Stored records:
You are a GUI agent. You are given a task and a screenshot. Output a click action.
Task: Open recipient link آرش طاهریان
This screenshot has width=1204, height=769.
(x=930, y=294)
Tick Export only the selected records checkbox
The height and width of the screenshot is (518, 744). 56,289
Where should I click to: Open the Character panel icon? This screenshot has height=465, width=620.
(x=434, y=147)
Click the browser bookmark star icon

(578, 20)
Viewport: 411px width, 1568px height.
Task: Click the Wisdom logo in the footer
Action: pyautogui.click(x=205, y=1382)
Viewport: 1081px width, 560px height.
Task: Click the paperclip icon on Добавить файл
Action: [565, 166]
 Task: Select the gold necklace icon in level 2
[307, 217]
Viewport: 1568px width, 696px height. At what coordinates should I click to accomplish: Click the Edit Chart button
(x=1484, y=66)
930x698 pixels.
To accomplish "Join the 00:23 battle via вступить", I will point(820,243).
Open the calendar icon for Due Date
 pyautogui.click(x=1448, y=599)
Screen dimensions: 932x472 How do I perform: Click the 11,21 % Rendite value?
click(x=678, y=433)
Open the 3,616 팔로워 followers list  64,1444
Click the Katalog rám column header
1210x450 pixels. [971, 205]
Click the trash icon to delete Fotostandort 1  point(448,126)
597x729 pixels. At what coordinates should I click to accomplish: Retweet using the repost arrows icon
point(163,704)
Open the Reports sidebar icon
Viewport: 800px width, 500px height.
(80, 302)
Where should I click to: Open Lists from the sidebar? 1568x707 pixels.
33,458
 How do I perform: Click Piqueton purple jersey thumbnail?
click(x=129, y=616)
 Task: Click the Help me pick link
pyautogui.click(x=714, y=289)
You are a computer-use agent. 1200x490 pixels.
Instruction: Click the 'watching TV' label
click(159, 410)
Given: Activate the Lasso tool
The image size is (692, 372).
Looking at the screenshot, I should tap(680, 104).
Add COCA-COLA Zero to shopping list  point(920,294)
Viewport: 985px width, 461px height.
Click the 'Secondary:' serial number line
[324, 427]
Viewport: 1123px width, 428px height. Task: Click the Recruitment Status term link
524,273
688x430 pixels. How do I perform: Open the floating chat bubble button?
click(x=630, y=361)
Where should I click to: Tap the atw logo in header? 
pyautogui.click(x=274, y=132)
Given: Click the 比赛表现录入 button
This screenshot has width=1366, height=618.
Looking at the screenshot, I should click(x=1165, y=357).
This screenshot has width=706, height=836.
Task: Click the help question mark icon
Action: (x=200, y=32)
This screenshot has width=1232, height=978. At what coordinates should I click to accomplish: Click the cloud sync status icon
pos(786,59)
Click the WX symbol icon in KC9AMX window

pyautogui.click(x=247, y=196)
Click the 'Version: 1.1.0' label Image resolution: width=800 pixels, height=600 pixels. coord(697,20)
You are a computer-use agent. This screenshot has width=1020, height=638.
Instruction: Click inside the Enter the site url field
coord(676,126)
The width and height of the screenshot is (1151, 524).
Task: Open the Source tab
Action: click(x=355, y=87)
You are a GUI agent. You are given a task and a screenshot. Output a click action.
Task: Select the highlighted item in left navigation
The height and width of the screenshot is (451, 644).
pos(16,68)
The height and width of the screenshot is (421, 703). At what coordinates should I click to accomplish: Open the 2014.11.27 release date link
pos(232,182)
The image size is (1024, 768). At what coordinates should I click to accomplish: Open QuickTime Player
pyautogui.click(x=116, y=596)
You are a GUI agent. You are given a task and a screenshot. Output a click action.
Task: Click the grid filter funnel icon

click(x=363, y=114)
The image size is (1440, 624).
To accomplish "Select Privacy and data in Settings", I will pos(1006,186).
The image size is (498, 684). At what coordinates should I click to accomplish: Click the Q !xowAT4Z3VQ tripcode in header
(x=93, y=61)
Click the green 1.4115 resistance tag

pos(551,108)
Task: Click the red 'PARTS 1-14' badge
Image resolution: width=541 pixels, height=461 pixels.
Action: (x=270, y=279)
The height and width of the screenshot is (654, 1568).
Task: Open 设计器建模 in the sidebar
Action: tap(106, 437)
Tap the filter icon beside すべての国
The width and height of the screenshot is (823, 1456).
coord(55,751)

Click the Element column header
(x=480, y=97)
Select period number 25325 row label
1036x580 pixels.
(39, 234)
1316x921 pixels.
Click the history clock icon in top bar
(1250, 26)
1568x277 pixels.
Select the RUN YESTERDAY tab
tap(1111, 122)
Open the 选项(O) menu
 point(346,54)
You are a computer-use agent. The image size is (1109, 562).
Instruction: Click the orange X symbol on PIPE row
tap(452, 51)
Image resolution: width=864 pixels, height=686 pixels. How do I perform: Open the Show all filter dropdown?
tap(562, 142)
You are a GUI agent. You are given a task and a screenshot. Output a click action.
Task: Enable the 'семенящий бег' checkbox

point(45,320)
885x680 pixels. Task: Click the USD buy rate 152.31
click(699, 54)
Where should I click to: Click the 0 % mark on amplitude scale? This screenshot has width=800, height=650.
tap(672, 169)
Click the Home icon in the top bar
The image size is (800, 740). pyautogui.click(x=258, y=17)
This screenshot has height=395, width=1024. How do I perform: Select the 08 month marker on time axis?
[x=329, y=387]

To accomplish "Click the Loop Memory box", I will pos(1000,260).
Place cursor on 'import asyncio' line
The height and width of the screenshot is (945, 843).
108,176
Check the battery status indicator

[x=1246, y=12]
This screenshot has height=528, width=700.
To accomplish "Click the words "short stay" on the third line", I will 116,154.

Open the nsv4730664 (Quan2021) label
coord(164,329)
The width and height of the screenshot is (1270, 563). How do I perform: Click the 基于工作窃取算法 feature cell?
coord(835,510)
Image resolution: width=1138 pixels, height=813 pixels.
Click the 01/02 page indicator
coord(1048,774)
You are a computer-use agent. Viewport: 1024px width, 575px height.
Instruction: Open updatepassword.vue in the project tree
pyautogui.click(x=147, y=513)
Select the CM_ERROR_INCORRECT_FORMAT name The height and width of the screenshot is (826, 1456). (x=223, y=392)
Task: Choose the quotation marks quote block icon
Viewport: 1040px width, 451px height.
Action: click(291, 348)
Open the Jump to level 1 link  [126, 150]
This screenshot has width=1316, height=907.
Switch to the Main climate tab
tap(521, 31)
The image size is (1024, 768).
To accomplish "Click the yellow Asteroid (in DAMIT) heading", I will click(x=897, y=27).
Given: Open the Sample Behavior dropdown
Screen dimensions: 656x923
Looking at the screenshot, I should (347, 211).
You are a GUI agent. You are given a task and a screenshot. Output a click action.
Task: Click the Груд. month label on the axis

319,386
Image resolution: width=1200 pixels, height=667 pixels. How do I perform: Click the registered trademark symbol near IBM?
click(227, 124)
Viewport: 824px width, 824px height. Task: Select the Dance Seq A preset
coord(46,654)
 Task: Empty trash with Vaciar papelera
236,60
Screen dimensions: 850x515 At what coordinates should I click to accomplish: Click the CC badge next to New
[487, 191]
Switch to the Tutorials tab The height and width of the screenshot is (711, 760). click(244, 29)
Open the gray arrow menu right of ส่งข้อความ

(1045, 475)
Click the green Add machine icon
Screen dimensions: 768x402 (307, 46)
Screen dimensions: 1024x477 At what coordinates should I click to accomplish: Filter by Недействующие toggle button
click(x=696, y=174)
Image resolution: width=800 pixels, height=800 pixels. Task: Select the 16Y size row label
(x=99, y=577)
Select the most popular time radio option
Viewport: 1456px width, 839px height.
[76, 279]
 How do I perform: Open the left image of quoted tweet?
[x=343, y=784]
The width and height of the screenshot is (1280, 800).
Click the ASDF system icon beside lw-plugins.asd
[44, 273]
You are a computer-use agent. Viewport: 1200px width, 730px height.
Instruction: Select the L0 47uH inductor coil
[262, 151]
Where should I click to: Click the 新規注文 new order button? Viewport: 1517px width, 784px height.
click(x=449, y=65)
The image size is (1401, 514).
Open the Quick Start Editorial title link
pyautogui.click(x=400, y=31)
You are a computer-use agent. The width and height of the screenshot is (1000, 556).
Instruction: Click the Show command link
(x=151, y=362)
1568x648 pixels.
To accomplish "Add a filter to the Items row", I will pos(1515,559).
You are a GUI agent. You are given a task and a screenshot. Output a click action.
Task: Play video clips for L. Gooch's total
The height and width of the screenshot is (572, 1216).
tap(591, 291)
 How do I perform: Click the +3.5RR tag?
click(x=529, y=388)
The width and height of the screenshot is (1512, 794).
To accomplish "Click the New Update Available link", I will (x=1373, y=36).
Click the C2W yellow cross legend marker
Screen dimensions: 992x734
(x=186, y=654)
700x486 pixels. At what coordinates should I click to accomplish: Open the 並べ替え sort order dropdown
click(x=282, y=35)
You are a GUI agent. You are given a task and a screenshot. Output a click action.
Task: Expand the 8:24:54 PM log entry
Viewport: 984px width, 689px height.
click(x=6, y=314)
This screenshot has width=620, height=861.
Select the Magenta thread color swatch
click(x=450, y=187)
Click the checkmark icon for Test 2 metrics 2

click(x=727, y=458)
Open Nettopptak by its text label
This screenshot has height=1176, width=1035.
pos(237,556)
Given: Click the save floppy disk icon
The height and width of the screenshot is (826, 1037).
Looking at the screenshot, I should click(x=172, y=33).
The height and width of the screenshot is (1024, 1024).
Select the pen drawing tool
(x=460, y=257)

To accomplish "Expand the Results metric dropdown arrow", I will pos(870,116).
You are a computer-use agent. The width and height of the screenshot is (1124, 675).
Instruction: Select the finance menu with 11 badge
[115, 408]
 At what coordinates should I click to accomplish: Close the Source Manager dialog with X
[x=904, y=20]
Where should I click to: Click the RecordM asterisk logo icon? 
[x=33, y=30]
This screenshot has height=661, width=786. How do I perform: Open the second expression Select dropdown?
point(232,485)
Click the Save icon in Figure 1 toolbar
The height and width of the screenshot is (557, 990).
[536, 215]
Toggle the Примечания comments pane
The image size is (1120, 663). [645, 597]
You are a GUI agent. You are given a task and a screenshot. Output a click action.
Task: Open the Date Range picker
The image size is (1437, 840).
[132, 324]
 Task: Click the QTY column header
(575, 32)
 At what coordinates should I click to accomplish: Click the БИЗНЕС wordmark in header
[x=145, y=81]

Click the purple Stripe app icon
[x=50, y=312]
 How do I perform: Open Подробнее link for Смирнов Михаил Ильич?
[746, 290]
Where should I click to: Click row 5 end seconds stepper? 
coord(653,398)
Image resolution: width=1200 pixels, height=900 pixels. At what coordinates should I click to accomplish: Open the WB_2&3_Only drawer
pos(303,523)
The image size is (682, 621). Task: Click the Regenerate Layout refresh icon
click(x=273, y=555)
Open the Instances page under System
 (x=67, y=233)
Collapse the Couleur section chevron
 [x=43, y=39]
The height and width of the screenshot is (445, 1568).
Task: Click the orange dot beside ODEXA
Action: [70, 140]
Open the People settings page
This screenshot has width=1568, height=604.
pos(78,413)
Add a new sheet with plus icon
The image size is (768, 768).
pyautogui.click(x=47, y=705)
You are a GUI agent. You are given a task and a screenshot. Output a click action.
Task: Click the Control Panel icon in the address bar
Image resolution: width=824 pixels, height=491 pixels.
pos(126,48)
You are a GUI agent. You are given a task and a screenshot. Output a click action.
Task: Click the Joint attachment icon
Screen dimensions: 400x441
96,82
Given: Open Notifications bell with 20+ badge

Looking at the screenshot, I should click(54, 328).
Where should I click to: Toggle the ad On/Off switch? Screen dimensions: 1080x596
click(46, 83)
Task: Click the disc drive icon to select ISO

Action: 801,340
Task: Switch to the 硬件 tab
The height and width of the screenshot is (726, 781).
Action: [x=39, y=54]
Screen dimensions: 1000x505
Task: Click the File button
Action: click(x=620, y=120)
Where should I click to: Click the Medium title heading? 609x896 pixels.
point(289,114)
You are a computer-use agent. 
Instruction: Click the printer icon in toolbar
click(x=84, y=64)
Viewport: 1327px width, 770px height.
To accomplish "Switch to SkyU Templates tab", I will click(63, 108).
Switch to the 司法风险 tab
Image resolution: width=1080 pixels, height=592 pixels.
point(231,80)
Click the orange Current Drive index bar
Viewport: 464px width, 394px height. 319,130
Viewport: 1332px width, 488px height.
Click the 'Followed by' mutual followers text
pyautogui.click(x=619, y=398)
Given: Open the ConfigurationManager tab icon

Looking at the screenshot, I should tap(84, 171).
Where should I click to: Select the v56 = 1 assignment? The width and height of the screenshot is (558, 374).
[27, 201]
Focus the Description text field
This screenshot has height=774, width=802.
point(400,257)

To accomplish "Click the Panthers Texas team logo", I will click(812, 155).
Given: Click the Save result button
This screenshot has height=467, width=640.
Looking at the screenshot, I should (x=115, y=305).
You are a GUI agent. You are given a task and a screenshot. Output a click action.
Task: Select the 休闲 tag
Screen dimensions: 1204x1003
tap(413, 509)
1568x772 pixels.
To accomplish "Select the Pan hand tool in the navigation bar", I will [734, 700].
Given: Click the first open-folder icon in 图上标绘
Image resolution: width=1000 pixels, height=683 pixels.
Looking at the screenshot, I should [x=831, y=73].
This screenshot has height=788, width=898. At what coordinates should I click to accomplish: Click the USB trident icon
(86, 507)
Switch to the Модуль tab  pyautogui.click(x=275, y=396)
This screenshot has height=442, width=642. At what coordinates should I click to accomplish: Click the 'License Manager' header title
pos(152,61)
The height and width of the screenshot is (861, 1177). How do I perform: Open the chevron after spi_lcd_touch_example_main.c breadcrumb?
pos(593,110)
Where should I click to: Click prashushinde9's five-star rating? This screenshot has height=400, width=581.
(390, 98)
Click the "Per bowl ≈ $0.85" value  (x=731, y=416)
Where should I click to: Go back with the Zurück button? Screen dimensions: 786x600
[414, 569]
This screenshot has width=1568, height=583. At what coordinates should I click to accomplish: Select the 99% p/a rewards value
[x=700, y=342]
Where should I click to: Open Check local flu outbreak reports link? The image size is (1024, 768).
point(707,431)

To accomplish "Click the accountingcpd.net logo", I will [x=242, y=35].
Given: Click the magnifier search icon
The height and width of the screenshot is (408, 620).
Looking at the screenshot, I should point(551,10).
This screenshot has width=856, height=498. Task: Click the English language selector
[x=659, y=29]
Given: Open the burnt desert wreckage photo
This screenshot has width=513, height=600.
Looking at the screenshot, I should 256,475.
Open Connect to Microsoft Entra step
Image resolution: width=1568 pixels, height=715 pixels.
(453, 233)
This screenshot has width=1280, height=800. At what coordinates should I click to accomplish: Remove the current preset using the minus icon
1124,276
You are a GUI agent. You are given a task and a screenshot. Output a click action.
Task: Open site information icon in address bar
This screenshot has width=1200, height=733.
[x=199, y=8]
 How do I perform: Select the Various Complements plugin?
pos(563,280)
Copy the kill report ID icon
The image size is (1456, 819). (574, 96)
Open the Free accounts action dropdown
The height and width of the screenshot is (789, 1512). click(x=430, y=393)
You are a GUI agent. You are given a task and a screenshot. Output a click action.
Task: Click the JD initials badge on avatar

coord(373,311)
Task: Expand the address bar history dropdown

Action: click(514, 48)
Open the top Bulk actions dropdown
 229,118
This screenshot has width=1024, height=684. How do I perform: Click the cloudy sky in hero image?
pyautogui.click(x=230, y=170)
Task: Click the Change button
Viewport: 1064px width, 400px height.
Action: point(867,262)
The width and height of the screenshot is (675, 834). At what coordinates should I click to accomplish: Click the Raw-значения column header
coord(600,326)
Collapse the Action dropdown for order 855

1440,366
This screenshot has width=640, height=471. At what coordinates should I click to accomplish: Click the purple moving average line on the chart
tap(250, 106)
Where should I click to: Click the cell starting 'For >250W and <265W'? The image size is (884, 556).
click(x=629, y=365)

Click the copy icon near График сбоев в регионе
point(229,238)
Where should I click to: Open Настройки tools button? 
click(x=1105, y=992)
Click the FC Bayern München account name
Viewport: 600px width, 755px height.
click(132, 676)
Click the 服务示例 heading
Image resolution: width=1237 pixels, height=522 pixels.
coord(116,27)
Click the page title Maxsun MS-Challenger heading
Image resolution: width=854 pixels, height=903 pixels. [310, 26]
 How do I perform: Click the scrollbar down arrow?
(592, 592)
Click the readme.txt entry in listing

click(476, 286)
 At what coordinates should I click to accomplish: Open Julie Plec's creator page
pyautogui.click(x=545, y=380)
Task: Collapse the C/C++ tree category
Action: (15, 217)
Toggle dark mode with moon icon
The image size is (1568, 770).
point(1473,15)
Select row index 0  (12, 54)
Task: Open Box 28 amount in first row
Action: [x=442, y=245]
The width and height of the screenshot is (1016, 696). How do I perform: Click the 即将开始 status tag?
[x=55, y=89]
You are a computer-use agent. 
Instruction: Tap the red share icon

#### Exercise instructions
Return word for word the lines above from the line with "Screen dimensions: 1204x1003" to the line with "Switch to the Модуль", including both and leaving out all others.

#### Final answer
Screen dimensions: 1204x1003
tap(413, 509)
1568x772 pixels.
To accomplish "Select the Pan hand tool in the navigation bar", I will [734, 700].
Given: Click the first open-folder icon in 图上标绘
Image resolution: width=1000 pixels, height=683 pixels.
Looking at the screenshot, I should [x=831, y=73].
This screenshot has height=788, width=898. At what coordinates should I click to accomplish: Click the USB trident icon
(86, 507)
Switch to the Модуль tab  pyautogui.click(x=275, y=396)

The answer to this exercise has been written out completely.